The bigger blind spot is success-after-retry: the early-return path at src/utils/retry.ts:109 (return await operation()) emits nothing. A call that fails on attempt 1 with a 502 and succeeds on attempt 2 produces exactly one warn-level Operation attempt failed line — but no signal that the operation eventually succeeded, what its total wall-clock was, or that the system absorbed transient failure on the caller's behalf. This is the weakly-flaky signal that compounds: a 1 % per-call upstream flake on a 100-call/hour comment MCP server is one retry per hour today, invisible; the same flake on a 1,000-call/hour fleet is 10 retries per hour and still invisible, until the upstream degrades further and the warn-level attempt failed lines spike with no baseline to compare against. There is also no op field on any line, so an operator grepping attempt: 2 cannot tell whether the flake was pulls.get, issues.updateComment, the triage Bedrock call, or the GraphQL paginator — every call site collapses into one anonymous stream. Finally, the existing fields omit two operationally useful scalars the loop already has in scope: delay_ms (the next backoff that will be slept at src/utils/retry.ts:140:141) and a cumulative elapsed_ms, which would let an exhaustion line carry the full retry-window duration without parsing.
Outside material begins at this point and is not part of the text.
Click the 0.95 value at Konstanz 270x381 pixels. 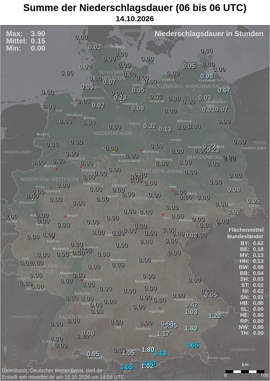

Concretely: extend RetryOptions (src/utils/retry.ts:32) with an op?: string; pin the four-event family with a .strict() Zod schema in a new src/utils/retry-log-fields.ts (mirroring GithubApiLogFieldsSchema in src/utils/octokit-observability.ts:39); emit retry.attempt_failed (warn) at the existing :136 line, retry.non_retriable (warn) at :128, retry.exhausted (error) at :146, and the new retry.succeeded_after_retry (info, gated on attempt > 1) on the early-return path. Every event carries event, op, attempt, max_attempts, and elapsed_ms; attempt_failed adds the next delay_ms; non_retriable adds status. The attempt field aligns with the OpenTelemetry HTTP http.request.resend_count semantic so an OTel exporter can map directly later.

Diagram

flowchart TD
    Start([retryWithBackoff op]):::path --> Attempt[Attempt N]:::path
    Attempt -->|success| Success[Return value]:::path
    Attempt -->|throws| Classify{Classify error}:::path
    Classify -->|non-retriable 4xx| Nonret[Throw to caller]:::path
    Classify -->|retriable or 429| Decide{attempt less than max?}:::path
    Decide -->|yes| Waitloop[Sleep delay_ms<br/>backoff doubles]:::path
    Waitloop --> Attempt
    Decide -->|no| Exhaust[Throw lastError]:::path

    Success -.->|attempt greater than 1: SILENT today| MissedEvt[retry.succeeded_after_retry<br/>NEW info-level event]:::silent
    Attempt -.->|today: Operation attempt failed<br/>no event field| FailEvt[retry.attempt_failed<br/>+ op, delay_ms, elapsed_ms]:::proposed
    Nonret -.->|today: Non-retriable error<br/>no event field| NREvt[retry.non_retriable<br/>+ op, status]:::proposed
    Exhaust -.->|today: Operation failed after all<br/>no event field| ExhEvt[retry.exhausted<br/>+ op, elapsed_ms]:::proposed

    classDef silent fill:#922b21;color:#ffffff
    classDef proposed fill:#196f3d;color:#ffffff
    classDef path fill:#1f618d;color:#ffffff
Loading

Rationale

Three observability properties this closes that no other event currently provides:

  1. Weak-flake visibility. retry.succeeded_after_retry is the missing primitive for measuring upstream stability without waiting for full failure. Today a 1 % transient-failure rate against GitHub or Bedrock is invisible at the default info level: the only retry telemetry is warn/error, which fires only on the long tail. The success-after-retry event makes the body of the transient-failure distribution observable. The recurring retry.succeeded_after_retry count per op is the canonical leading indicator for "the upstream is starting to wobble," analogous to the cache hit-ratio alert documented at docs/operate/observability.md:55-63 for prompt-cache regressions.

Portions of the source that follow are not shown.